'''

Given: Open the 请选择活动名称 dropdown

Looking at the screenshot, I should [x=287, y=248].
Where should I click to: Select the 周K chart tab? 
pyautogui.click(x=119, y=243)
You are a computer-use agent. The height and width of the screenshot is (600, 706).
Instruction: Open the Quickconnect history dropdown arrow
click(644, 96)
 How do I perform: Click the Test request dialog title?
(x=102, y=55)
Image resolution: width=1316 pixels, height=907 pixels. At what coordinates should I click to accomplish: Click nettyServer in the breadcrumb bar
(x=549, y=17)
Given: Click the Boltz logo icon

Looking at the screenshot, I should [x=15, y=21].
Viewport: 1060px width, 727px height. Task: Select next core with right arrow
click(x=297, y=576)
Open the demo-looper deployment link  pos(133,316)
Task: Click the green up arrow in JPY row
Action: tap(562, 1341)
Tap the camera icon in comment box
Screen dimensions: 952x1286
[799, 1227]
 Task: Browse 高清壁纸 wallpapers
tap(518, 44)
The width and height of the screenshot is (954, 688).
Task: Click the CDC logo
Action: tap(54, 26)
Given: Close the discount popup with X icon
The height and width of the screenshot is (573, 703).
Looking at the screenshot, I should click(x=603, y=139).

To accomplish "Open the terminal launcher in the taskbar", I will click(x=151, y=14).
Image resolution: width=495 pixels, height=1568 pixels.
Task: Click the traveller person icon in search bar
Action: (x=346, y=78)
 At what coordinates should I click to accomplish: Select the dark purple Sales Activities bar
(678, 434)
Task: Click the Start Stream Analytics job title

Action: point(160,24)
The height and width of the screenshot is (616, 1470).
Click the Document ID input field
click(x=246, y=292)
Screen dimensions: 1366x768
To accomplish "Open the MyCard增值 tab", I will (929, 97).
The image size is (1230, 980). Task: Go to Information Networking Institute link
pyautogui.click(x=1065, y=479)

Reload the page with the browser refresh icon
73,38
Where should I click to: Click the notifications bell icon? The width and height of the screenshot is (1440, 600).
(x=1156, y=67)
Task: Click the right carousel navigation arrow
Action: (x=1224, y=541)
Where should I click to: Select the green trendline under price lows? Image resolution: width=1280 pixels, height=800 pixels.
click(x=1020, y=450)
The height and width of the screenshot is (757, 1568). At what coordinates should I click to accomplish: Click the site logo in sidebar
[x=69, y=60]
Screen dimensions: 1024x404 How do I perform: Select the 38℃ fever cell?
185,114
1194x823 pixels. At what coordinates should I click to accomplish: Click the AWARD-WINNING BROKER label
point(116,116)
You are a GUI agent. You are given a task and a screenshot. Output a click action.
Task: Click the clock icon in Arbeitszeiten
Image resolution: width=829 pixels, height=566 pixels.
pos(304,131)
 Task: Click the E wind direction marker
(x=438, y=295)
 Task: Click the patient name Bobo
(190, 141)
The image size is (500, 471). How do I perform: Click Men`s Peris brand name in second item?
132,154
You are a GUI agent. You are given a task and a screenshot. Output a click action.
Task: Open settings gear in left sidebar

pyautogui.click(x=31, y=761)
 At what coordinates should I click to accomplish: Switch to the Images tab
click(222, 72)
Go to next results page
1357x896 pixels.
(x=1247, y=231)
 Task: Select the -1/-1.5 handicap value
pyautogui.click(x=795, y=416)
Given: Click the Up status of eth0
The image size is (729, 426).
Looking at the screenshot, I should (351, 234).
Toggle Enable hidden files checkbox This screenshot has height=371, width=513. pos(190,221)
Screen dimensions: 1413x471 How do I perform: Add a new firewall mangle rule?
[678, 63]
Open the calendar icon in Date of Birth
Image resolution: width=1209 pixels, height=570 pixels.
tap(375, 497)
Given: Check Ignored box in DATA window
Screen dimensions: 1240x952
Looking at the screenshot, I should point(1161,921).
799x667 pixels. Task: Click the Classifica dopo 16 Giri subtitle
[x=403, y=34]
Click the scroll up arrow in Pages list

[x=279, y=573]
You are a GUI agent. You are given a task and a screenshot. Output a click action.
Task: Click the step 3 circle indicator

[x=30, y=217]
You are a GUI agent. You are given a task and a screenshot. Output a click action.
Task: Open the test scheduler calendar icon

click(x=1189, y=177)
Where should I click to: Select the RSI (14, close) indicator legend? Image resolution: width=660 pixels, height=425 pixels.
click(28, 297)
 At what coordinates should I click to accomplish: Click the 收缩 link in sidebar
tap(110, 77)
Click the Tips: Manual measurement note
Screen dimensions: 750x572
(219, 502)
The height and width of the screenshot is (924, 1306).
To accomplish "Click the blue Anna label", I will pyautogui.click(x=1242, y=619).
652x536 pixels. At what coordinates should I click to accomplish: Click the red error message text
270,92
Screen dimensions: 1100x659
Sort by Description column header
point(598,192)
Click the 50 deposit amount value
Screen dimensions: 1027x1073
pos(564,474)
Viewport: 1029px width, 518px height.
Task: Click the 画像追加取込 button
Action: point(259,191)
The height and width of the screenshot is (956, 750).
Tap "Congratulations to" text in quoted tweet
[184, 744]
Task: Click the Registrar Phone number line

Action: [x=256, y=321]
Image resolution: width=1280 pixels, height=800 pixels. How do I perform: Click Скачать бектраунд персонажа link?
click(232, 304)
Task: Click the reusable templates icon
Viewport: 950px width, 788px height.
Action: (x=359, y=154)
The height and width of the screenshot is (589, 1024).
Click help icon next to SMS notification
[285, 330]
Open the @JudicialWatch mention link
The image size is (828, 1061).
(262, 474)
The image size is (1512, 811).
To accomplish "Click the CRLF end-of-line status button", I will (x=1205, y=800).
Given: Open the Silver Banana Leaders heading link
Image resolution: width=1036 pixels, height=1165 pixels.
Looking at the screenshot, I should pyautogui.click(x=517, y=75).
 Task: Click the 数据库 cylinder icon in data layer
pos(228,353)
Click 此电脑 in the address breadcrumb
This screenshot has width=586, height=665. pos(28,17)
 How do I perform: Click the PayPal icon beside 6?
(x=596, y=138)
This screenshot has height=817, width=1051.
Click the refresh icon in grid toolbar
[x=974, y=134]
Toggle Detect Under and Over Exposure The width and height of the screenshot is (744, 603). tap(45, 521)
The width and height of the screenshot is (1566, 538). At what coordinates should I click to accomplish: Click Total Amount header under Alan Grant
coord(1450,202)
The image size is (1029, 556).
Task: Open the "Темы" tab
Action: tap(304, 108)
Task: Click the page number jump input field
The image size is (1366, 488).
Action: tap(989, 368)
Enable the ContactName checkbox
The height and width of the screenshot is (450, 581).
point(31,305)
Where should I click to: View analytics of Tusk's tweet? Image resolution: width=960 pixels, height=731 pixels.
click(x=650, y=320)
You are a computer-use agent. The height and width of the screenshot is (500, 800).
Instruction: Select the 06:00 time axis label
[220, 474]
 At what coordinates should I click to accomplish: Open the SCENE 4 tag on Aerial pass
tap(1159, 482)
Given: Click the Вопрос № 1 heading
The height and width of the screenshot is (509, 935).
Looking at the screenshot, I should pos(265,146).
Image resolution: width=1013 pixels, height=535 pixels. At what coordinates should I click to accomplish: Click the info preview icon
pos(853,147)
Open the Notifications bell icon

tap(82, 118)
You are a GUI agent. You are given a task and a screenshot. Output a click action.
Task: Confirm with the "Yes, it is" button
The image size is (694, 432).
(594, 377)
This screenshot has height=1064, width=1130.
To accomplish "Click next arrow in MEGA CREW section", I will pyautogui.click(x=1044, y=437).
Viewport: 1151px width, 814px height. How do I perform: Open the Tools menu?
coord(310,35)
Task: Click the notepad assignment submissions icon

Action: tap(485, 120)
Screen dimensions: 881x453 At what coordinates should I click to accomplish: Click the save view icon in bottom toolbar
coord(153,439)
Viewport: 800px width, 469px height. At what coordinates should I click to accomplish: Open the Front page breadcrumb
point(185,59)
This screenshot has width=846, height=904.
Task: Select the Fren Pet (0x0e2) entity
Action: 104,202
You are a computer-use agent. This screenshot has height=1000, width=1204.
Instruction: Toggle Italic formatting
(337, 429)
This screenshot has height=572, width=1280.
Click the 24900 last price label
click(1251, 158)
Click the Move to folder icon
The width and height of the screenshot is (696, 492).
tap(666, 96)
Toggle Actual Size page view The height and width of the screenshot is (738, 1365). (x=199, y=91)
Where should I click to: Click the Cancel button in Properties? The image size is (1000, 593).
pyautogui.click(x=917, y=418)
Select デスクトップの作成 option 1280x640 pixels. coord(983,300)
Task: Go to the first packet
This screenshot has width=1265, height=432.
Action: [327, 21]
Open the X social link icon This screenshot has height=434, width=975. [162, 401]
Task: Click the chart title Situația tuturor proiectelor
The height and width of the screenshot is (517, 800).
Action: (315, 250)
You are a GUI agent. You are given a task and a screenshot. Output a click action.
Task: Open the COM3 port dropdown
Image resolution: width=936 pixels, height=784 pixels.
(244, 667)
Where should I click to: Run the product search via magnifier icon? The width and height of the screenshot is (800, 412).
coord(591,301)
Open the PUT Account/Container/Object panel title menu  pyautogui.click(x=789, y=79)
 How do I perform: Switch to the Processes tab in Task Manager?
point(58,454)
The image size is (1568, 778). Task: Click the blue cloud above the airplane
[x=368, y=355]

'''

- Problem description -
Retype only this portion of the data above: the line containing "Click the refresh icon in grid toolbar", the line containing "Task: Click the page number jump input field", and all lines between them, exactly.

- Exercise response -
Click the refresh icon in grid toolbar
[x=974, y=134]
Toggle Detect Under and Over Exposure The width and height of the screenshot is (744, 603). tap(45, 521)
The width and height of the screenshot is (1566, 538). At what coordinates should I click to accomplish: Click Total Amount header under Alan Grant
coord(1450,202)
The image size is (1029, 556).
Task: Open the "Темы" tab
Action: tap(304, 108)
Task: Click the page number jump input field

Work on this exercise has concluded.